[EXTRACTED INFORMATION start]

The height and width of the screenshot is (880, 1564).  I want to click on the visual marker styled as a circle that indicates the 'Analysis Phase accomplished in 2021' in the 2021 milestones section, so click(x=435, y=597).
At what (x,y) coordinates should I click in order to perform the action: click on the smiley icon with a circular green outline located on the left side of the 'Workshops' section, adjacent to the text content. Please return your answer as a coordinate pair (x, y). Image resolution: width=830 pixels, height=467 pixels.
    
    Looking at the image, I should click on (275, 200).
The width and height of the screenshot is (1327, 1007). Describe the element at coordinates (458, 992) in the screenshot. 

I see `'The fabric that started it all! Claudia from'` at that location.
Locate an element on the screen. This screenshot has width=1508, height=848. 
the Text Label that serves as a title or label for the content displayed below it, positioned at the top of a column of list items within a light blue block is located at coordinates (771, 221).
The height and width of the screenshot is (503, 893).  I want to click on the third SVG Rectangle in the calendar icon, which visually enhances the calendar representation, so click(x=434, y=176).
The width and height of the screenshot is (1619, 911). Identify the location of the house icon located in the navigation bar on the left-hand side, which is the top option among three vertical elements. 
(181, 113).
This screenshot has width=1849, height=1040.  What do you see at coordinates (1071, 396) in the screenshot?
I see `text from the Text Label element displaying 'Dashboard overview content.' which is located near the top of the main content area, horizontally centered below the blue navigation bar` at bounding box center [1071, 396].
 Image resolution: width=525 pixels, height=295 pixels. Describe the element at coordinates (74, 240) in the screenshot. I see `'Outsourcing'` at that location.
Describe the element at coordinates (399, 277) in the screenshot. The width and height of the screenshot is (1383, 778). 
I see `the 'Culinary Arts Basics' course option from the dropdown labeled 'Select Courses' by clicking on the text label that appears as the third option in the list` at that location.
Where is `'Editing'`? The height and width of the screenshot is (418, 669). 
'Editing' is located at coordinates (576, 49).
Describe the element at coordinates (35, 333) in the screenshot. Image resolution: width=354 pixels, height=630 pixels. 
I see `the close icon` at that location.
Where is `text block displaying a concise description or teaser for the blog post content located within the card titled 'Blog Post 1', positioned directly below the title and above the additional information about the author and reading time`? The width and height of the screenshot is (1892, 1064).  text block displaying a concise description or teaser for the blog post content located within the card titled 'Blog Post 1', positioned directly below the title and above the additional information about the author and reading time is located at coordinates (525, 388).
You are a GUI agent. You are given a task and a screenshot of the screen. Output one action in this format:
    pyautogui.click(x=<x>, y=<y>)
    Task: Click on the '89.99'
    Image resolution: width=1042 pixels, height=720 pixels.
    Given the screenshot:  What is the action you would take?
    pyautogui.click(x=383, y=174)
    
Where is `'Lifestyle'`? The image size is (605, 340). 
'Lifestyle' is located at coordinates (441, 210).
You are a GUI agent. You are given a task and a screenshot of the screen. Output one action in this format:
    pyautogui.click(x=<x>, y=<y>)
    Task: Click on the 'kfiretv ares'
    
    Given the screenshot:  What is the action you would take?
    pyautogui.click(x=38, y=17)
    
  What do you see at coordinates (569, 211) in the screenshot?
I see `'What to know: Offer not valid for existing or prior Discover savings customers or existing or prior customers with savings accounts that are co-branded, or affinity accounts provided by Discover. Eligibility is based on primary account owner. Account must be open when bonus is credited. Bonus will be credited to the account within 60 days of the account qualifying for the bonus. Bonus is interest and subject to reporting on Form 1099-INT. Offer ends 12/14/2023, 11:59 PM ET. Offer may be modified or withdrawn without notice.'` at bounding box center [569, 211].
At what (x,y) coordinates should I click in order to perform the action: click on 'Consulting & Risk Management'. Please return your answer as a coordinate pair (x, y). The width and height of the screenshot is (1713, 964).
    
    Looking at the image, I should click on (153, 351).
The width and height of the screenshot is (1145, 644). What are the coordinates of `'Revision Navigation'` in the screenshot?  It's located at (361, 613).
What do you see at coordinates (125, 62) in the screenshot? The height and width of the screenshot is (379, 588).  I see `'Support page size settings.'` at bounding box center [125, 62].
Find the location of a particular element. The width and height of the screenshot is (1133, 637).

[EXTRACTED INFORMATION end]

From the listing, extract every line from the line with "is (605, 340)." to the line with "pyautogui.click(x=38, y=17)", both included, and reproduce them character for character.

(ANSWER IN FULL):
Where is `'Lifestyle'`? The image size is (605, 340). 
'Lifestyle' is located at coordinates (441, 210).
You are a GUI agent. You are given a task and a screenshot of the screen. Output one action in this format:
    pyautogui.click(x=<x>, y=<y>)
    Task: Click on the 'kfiretv ares'
    
    Given the screenshot:  What is the action you would take?
    pyautogui.click(x=38, y=17)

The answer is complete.